» TASK REQUIREMENTS
Retype all of the entries that appear below, keeping them exactly as they are.

» ENTRIES SHOWN
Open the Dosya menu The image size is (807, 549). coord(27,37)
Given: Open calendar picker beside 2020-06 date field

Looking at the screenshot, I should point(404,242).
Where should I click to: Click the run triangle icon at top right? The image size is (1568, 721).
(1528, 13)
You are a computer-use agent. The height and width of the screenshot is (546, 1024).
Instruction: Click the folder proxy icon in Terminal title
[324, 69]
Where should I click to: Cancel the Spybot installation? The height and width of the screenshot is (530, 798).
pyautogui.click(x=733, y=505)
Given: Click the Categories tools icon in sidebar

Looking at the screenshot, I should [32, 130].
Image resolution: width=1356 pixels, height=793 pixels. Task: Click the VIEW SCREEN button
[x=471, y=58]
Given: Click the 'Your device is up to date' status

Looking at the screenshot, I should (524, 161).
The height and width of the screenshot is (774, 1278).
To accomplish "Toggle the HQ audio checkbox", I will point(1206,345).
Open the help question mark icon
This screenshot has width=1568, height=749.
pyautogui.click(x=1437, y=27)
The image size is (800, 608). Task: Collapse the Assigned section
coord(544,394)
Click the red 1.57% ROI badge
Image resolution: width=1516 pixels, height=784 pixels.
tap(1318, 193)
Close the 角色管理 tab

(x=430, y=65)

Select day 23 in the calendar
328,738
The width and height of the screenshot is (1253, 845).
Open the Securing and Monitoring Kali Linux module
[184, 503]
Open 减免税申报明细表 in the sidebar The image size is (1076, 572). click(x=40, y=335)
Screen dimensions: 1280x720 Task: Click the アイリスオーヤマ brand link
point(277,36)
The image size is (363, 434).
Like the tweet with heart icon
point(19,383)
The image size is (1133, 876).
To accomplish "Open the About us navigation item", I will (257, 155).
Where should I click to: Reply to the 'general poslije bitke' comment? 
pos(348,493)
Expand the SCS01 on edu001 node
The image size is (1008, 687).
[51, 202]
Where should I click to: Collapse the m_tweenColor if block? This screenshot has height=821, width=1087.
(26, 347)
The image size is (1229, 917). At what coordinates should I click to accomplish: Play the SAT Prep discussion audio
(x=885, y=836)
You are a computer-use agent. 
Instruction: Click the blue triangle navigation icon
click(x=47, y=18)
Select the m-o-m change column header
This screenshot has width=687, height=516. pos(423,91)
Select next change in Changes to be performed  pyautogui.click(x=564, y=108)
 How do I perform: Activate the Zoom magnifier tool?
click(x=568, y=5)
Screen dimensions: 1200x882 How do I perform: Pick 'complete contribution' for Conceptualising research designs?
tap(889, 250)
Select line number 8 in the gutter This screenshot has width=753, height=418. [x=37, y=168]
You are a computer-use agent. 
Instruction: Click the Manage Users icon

» SOLUTION TO THIS PROBLEM
Open the Dosya menu The image size is (807, 549). coord(27,37)
Given: Open calendar picker beside 2020-06 date field

Looking at the screenshot, I should point(404,242).
Where should I click to: Click the run triangle icon at top right? The image size is (1568, 721).
(1528, 13)
You are a computer-use agent. The height and width of the screenshot is (546, 1024).
Instruction: Click the folder proxy icon in Terminal title
[324, 69]
Where should I click to: Cancel the Spybot installation? The height and width of the screenshot is (530, 798).
pyautogui.click(x=733, y=505)
Given: Click the Categories tools icon in sidebar

Looking at the screenshot, I should [32, 130].
Image resolution: width=1356 pixels, height=793 pixels. Task: Click the VIEW SCREEN button
[x=471, y=58]
Given: Click the 'Your device is up to date' status

Looking at the screenshot, I should (524, 161).
The height and width of the screenshot is (774, 1278).
To accomplish "Toggle the HQ audio checkbox", I will point(1206,345).
Open the help question mark icon
This screenshot has width=1568, height=749.
pyautogui.click(x=1437, y=27)
The image size is (800, 608). Task: Collapse the Assigned section
coord(544,394)
Click the red 1.57% ROI badge
Image resolution: width=1516 pixels, height=784 pixels.
tap(1318, 193)
Close the 角色管理 tab

(x=430, y=65)

Select day 23 in the calendar
328,738
The width and height of the screenshot is (1253, 845).
Open the Securing and Monitoring Kali Linux module
[184, 503]
Open 减免税申报明细表 in the sidebar The image size is (1076, 572). click(x=40, y=335)
Screen dimensions: 1280x720 Task: Click the アイリスオーヤマ brand link
point(277,36)
The image size is (363, 434).
Like the tweet with heart icon
point(19,383)
The image size is (1133, 876).
To accomplish "Open the About us navigation item", I will (257, 155).
Where should I click to: Reply to the 'general poslije bitke' comment? 
pos(348,493)
Expand the SCS01 on edu001 node
The image size is (1008, 687).
[51, 202]
Where should I click to: Collapse the m_tweenColor if block? This screenshot has height=821, width=1087.
(26, 347)
The image size is (1229, 917). At what coordinates should I click to accomplish: Play the SAT Prep discussion audio
(x=885, y=836)
You are a computer-use agent. 
Instruction: Click the blue triangle navigation icon
click(x=47, y=18)
Select the m-o-m change column header
This screenshot has width=687, height=516. pos(423,91)
Select next change in Changes to be performed  pyautogui.click(x=564, y=108)
 How do I perform: Activate the Zoom magnifier tool?
click(x=568, y=5)
Screen dimensions: 1200x882 How do I perform: Pick 'complete contribution' for Conceptualising research designs?
tap(889, 250)
Select line number 8 in the gutter This screenshot has width=753, height=418. [x=37, y=168]
You are a computer-use agent. 
Instruction: Click the Manage Users icon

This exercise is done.